__Supplied material__.

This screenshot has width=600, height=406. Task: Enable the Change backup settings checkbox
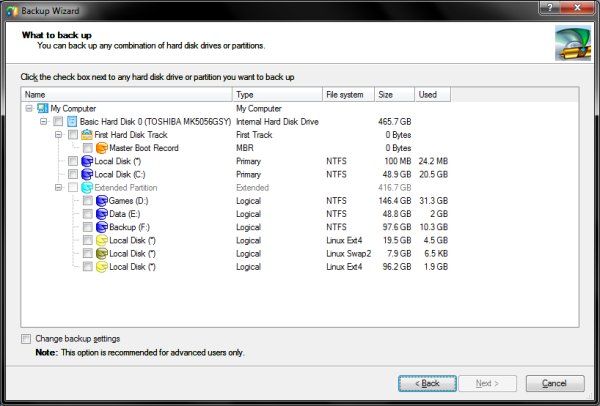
--
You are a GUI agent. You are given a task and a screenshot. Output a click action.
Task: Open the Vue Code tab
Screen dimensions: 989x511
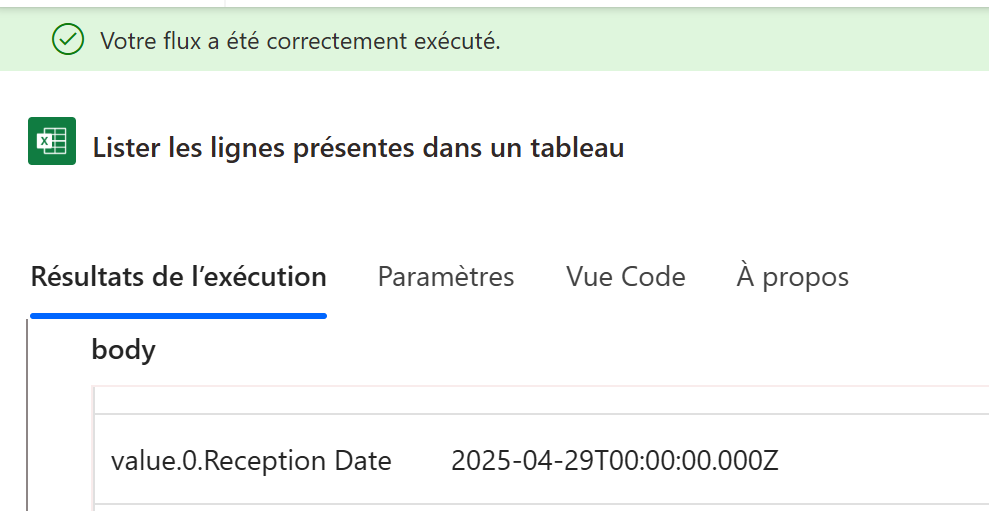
...
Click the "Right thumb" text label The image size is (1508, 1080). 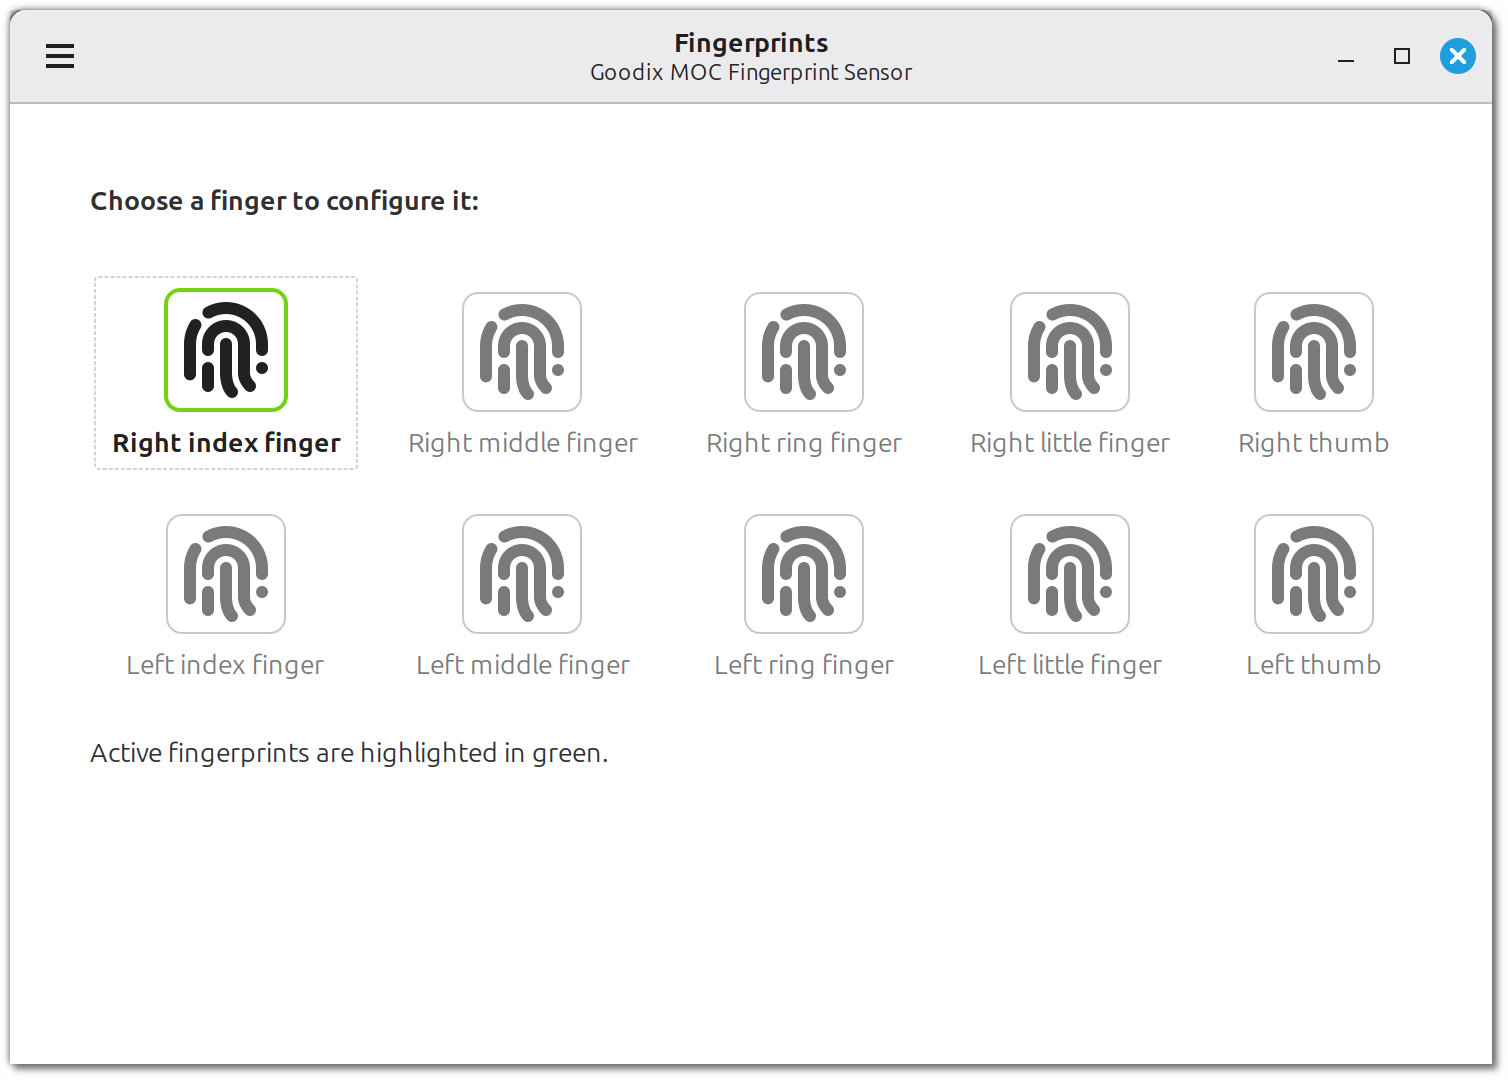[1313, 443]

__Task prompt__. Turn the listing lines starting at the one containing "You are a GUI" and ending at the one containing "Screen dimensions: 989x511" into a numbered list, skipping any blank lines.

__Output of the exercise__.
1. You are a GUI agent. You are given a task and a screenshot. Output a click action.
2. Task: Open the Vue Code tab
3. Screen dimensions: 989x511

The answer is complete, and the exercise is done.